Beberapa saat sudah berlalu dan keheningan masih setia memenuhi ruangan itu. Tatapan mereka masih terjalin, namun nampaknya Jimin tidak berniat sedikitpun untuk memulai sebuah percakapan lebih dulu. Toh yang memiliki perlu dengannya itu Seulgi, kan?
Gadis itu pun ditempatnya hanya diam mematung. Dibawah matanya, dapat ia lihat bibir tebal Jimin yang berkali-kali mengepulkan asap rokoknya ke udara. Tatapan mereka masih terjalin. Dan dibanding merasa takut, sorot Jimin kali ini justru malah membuat Seulgi khawatir tanpa sebab.

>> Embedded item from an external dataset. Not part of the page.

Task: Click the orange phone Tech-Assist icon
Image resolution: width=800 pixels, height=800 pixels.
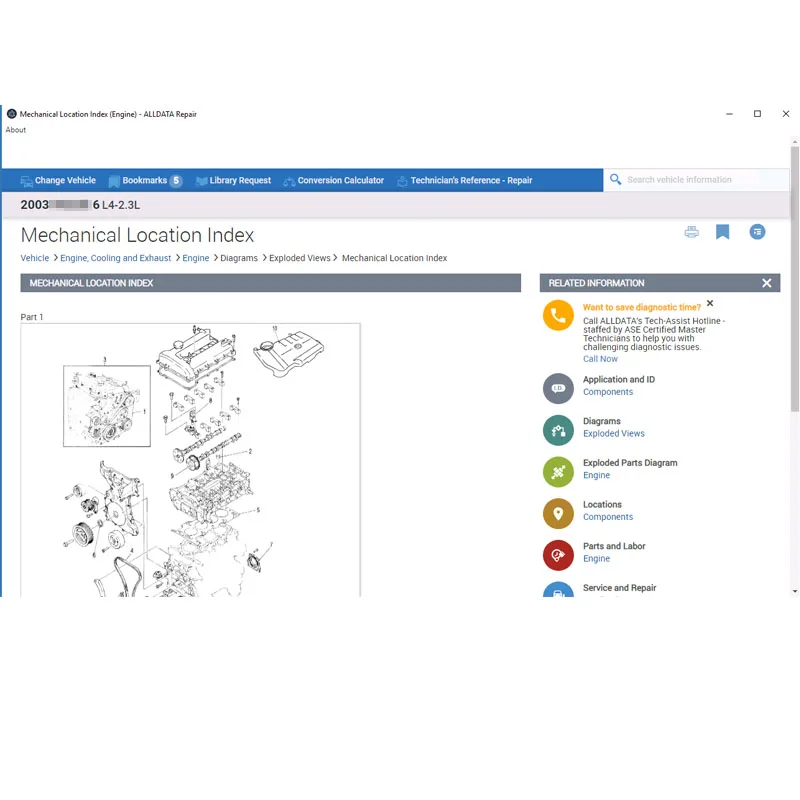Action: pyautogui.click(x=558, y=315)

Seulgi menelan ludahnya dengan susah payah. Ia akan semakin terlihat bodoh jika hanya terus berdiri disana dan saling berbalas tatapan dengan Jimin. Maka dengan seluruh sisa keberanian yang masih ada, Seulgi berdehem pelan sebelum mulai berbicara.

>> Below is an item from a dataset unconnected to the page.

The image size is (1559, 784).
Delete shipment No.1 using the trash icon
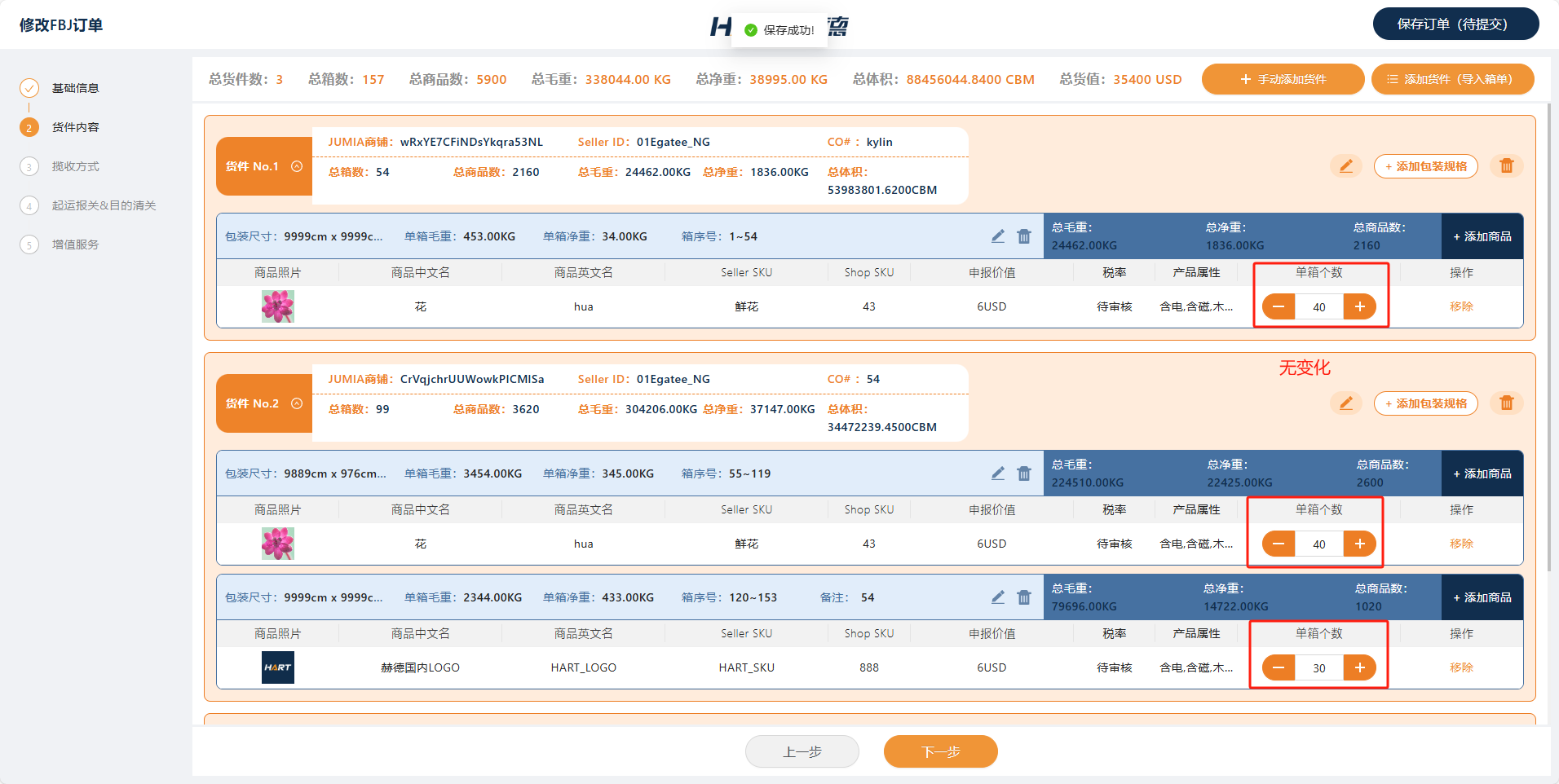[x=1506, y=166]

"Chef.. uhm.. lukanya u-udah diobatin?"
Keringat dingin mulai memenuhi dahi Seulgi saat keheningan kembali mengambil alih suasana hangat yang berusaha ia bangun. Matanya melirik pada kotak obat kecil yang terletak disamping tubuh Jimin. Masih rapi, tampak belum tersentuh sama sekali.
Setelah beberapa saat tenggelam dalam rasa canggung dan gugup yang membuatnya sulit untuk bernapas, Seulgi akhirnya memutuskan untuk pergi saja. Mungkin benar apa yang Taehyung katakan tadi. Jimin sedang tidak ingin diganggu.
"Engg.. yaudah chef, s-saya pulang dulu. Hm itu.. lukanya nanti obatin ya supaya-"
Ucapan Seulgi sontak saja terpotong saat tanpa aba-aba Jimin bangkit dari duduknya dan dengan langkah pelan menghampiri sebuah meja kecil yang berada diujung ruangan. Rokok ditangan kanannya yang masih tersisa setengah lalu ia matikan pada asbak yang terdapat dimeja itu.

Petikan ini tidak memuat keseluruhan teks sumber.